I’m having some trouble emulating the _Join command with Rhino Common. I have 3 surfaces, that intersect on common edge curves and I want to join them to make a uniform brep. If I use the Rhino GUI and click on Join in the surface block, select the 3 surfaces, things work fine. The new brep is smooth and connected along the edges.
However, when I try to replicate this functionality with the SDK, I still get gaps between the surface edges after the joinBreps command succeeds. I’ve attached a few graphics below to illustrate what I’m seeing.
breps = [rs.coercebrep(id, True) for id in surfaceIds]
joinedbreps = rg.Brep.JoinBreps(breps, 0.01)
for brep in breps: _guid = sc.doc.Objects.AddBrep(brep)
rs.DeleteObjects(surfaceIds)
Any help is appreciated!
Original Surfaces
Original Surfaces Rendered
Join command from Rhino GUI
Scripted JoinBreps command from rhinocommon
Scripted JoinBreps command from rhinocommon, rendered
JoinBreps may give you partially joined result where naked edges still remain. If you’re making a solid (are you?) I suppose you could test if any naked edges remain, and if not, use a looser tolerance when joining.

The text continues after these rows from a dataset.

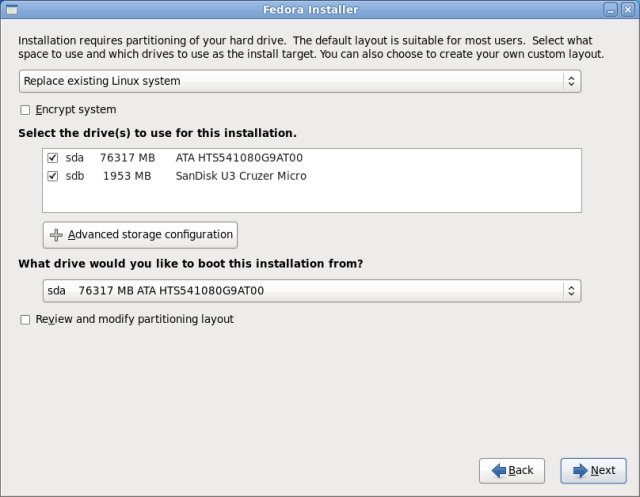Uncheck the sdb SanDisk drive checkbox
This screenshot has height=497, width=640.
pos(52,176)
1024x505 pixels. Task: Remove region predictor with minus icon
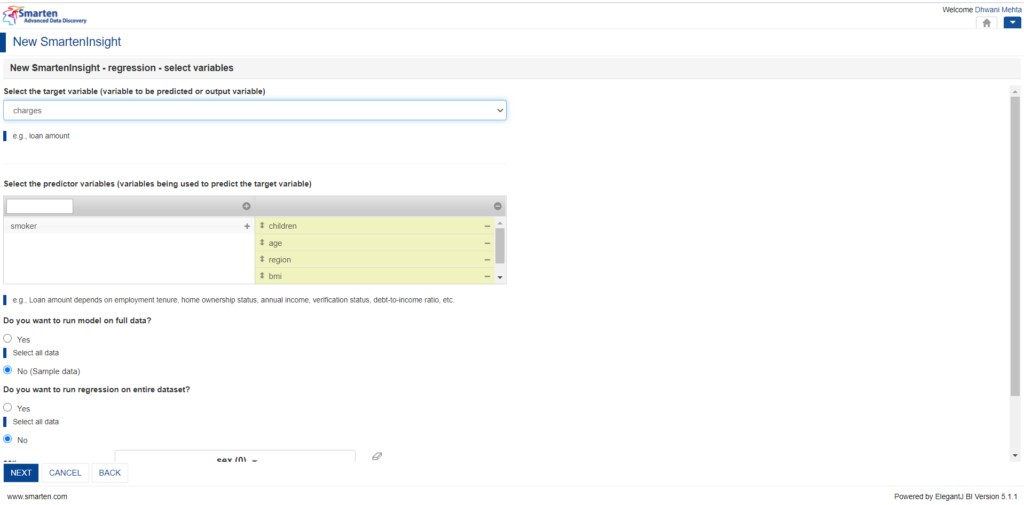[487, 260]
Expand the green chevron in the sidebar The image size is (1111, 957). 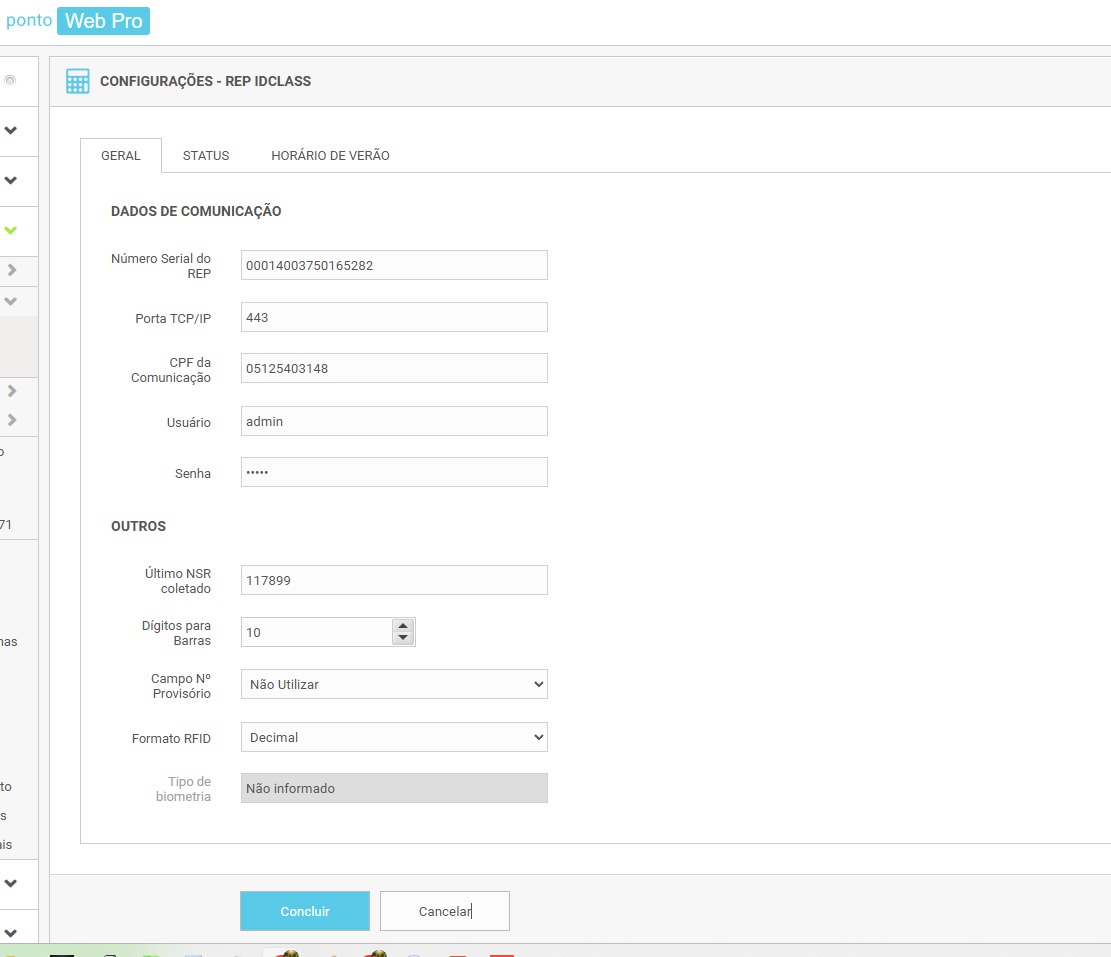click(11, 230)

I am trying to make a solid. I played around with the tolerance parameter a bit and didn’t see any difference. The thickness of the layers is about 2mm, and I tried varying the tolerance from 0.01mm to 5mm and got the same result shown above. Am I using the correct strategy to try to create a solid?
How would I test for naked edges and what can I do about them?
What is the Rhino Join command doing behind the scenes?
Just to follow up in case anyone runs into the same problem, I solved the problem by replacing the thin edge surface generation with Brep.CreateFromSweep instead of a Brep.CreateFromLoft. Then I was able to adjust the tolerance in JoinBreps until the NakedEdges stopped showing up. (which required an order of magnitude increase from the default ModelAbsoluteTolerance). I also played around with Breps.JoinNakedEdges, but ended up not needed it.